CBD oils and topicals are highly sought for pain relief. Studies conducted on animals found that CBD is able to relieve pain while also calming inflammation. There's a lack of human studies on CBD due to the compound just starting to be accepted as an alternative treatment.
However, An Investigational New Drug application to conduct advanced clinical trials for cancer pain was approved by the US FDA in January 2006. They found that cannabinoids like CBD will attach themselves to specialized receptors in a person’s brain and immune system. The CB2 receptor, in particular, can play a significant role in managing pain and inflammation. As CBD enters your body, it can attach to your CB2 receptors. CBD can also prompt your body to produce natural cannabinoids that attach to these receptors. This is why researchers have come to believe that CBD can have a significant impact on chronic pain.
Federal restrictions caused a lack of significant studies, but there’s a lot of anecdotal evidence that CBD can help relieve pain and ease inflammation. Meaning CBD may be an option for arthritis pain relief.
It's important to note that pain relief from CBD is similar to that of over-the-counter medications without many of the side effects.
Interestingly, there has been no link between Vitamin D and pain relief from psoriatic arthritis. The reason that this supplement is recommended is that a large portion of people that have this form of arthritis have a Vitamin D deficiency.
It's suggested that this deficiency may be responsible for some people with psoriasis getting arthritis and others not.
Supplements or dietary changes can help increase Vitamin D levels. Milk, cereal and simply spending time in the sun is enough to improve a person's Vitamin D to sufficient levels.

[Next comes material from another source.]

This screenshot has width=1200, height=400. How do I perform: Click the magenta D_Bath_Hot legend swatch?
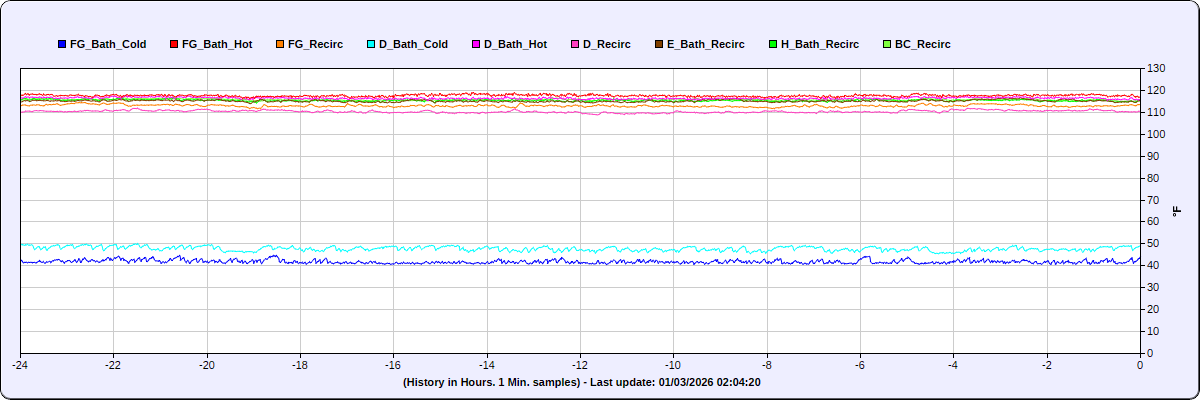pos(476,45)
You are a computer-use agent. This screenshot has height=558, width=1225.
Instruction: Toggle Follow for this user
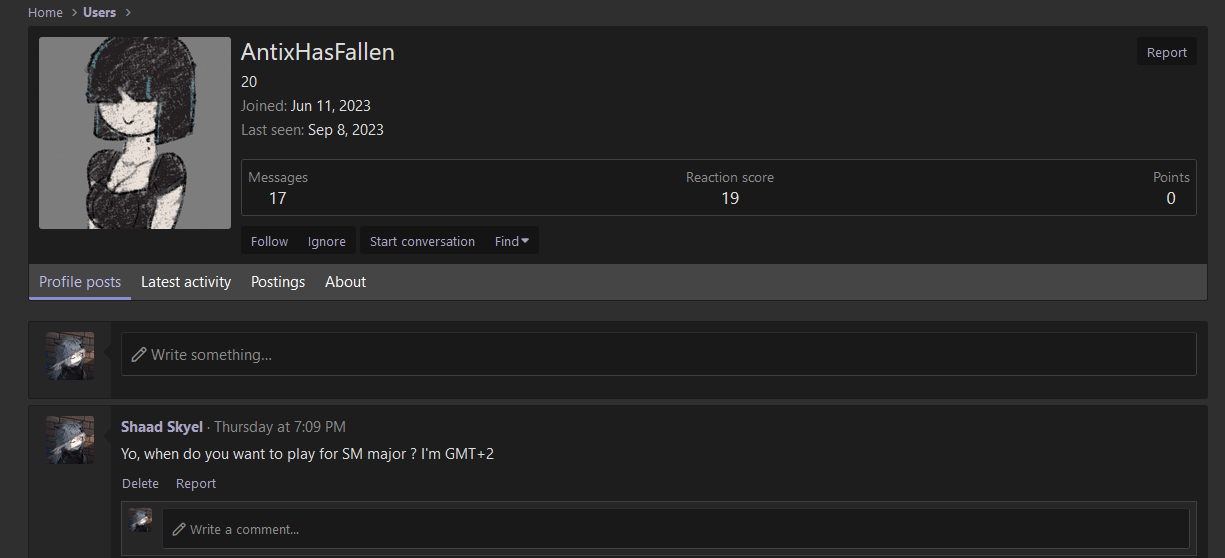point(269,241)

Therapy for arthritis often includes stretching to help keep the joints limber and prevent tightness from setting in. You should include 15 minutes of exercise in your daily routine.

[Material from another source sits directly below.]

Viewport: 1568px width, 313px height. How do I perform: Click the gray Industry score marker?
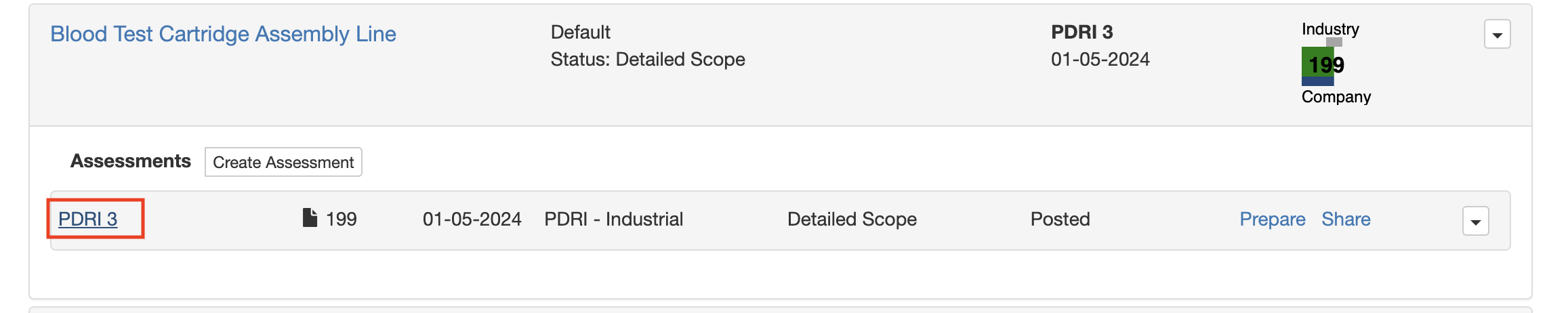(1334, 42)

A physical therapist can assist with creating a daily stretching routine, or there are a lot of guides online that can help.
Along with a stretching routine, exercise provides many benefits for someone experiencing arthritis pain. Exercise will help alleviate or prevent stiffness, improve muscle strength and help reduce potential morning fatigue.
Exercise also helps a person maintain their weight, allowing for less stress on the already swollen joints. One study found that only two sessions of resistance training per week was able to improve overall function of people suffering from arthritis.
When applied topically, DMSO is quickly absorbed into the deeper tissues. When mixed with other substances, DMSO can also enhance the absorption of that substance. In addition to being a spectacular carrier, it also has anti-inflammatory characteristics that can help relieve joint and muscle pain.
Studies have indicated that DMSO’s capacity of a free-radical scavenger plays an important role in its effects on arthritis. The Committee of Clinical Drug Trials of the Japanese Rheumatism Association conducted a trial with 318 patients and concluded that DMSO both relieved joint pain and increased range of motion and grip strength.
DMSO is still used for arthritis widely around the world.
Psoriatic arthritis doesn’t have a cure – yet – but the treatments above can help. Managing symptoms and swelling can help stop tendons from sustaining long-term damage.